▸ What the exercise asks
From the line containing "Open complaint 猎豹CS10新车发动机故障灯亮无法解决" to the last line of the records below, repeat every line exactly and add nothing else.

▸ Supplied material
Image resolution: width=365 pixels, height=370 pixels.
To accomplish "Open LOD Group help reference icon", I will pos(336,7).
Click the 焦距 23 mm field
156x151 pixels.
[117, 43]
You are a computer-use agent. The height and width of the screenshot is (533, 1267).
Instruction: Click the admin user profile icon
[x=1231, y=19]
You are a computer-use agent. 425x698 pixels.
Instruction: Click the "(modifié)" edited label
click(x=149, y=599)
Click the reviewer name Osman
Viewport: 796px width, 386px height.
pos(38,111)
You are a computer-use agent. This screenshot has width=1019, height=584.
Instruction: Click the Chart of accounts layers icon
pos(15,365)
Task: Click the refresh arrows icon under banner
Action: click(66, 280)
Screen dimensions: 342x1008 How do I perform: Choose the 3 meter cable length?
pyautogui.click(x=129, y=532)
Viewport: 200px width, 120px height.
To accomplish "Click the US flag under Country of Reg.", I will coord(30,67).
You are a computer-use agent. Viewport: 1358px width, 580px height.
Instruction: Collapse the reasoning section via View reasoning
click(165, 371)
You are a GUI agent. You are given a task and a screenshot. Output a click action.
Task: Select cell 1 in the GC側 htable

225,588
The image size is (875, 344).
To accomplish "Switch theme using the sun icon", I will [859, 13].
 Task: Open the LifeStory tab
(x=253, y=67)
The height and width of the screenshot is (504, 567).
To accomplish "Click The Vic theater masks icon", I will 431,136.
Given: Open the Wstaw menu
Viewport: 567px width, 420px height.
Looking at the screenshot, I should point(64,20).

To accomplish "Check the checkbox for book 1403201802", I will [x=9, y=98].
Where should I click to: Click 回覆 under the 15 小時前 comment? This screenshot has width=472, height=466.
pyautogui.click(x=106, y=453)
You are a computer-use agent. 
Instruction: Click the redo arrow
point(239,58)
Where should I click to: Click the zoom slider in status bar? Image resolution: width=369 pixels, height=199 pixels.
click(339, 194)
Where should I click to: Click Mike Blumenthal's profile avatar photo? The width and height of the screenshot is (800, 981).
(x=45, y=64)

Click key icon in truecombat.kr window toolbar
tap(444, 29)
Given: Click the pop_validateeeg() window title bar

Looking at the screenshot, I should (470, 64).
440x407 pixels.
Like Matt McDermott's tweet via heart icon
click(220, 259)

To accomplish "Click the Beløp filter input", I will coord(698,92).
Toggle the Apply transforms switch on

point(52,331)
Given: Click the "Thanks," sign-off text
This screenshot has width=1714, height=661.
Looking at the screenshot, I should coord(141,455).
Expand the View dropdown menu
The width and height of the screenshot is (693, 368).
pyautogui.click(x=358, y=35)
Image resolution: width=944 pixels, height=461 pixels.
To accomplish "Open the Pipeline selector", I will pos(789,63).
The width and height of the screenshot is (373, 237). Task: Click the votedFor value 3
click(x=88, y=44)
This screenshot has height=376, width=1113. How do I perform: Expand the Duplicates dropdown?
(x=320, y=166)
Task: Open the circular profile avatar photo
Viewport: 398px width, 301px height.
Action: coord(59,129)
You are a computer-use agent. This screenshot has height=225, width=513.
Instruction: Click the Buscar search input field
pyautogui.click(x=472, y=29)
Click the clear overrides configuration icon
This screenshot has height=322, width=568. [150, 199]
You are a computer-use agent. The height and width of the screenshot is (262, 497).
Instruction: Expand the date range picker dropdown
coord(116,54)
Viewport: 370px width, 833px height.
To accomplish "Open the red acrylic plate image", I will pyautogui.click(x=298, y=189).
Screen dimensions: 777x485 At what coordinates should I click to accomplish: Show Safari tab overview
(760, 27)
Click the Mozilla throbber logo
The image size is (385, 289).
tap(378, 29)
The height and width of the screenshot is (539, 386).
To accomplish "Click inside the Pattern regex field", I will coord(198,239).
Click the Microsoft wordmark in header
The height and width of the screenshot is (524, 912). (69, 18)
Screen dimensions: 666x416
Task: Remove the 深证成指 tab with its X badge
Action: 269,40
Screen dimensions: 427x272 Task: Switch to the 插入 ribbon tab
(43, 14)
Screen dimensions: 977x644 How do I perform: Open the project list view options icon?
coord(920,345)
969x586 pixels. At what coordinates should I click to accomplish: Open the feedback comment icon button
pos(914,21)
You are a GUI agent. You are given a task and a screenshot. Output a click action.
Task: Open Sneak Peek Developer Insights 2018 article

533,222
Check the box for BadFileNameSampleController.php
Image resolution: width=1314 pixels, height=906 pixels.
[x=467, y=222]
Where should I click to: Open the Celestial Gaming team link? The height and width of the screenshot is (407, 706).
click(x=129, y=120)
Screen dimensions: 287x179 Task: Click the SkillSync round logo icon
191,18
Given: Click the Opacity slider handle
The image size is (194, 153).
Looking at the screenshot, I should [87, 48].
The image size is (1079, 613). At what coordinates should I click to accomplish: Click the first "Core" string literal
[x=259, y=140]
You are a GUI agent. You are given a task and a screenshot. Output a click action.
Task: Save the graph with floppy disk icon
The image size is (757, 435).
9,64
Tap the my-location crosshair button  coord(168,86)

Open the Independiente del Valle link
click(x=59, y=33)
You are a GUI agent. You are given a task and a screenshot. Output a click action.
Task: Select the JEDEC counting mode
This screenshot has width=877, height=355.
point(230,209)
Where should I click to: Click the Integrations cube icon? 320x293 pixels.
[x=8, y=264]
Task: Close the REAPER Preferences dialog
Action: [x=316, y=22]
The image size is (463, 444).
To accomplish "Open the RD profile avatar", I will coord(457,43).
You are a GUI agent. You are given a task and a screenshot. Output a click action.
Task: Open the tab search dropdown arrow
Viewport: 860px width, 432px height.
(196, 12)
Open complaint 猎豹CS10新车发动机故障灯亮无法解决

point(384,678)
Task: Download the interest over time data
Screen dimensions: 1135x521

▸ Result of the task
Open complaint 猎豹CS10新车发动机故障灯亮无法解决

point(384,678)
Task: Download the interest over time data
Screen dimensions: 1135x521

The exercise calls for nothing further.